#### [Work to complete]
Please report how many lines of the listing hold the word "agent". Add nothing to the number.

#### [Supplied material]
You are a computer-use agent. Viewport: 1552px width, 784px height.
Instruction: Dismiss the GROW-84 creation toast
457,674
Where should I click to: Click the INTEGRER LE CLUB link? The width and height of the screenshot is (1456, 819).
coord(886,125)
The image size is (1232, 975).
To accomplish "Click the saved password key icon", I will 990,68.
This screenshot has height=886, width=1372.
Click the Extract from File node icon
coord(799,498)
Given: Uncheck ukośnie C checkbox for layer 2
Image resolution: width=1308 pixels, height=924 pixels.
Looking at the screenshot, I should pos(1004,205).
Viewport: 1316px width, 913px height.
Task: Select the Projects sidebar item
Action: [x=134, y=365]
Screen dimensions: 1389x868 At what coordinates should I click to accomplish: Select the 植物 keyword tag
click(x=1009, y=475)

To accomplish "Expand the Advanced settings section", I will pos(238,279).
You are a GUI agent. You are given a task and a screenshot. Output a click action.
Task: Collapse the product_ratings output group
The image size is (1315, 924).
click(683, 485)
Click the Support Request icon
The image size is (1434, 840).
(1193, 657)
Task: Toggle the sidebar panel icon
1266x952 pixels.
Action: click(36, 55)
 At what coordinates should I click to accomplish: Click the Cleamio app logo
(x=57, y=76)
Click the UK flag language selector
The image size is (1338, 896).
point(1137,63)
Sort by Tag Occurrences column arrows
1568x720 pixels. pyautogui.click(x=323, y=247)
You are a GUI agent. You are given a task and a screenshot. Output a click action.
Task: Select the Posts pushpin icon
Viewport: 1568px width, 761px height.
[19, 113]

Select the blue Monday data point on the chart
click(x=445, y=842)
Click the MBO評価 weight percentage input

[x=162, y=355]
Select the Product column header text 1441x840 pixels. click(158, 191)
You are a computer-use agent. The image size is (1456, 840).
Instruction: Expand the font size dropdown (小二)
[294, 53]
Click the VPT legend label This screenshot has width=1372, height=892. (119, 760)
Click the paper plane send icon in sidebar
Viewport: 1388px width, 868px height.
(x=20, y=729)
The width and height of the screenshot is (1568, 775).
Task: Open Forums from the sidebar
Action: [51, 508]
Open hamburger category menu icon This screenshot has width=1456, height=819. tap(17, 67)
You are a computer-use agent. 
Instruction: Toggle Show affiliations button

#### [Answer area]
5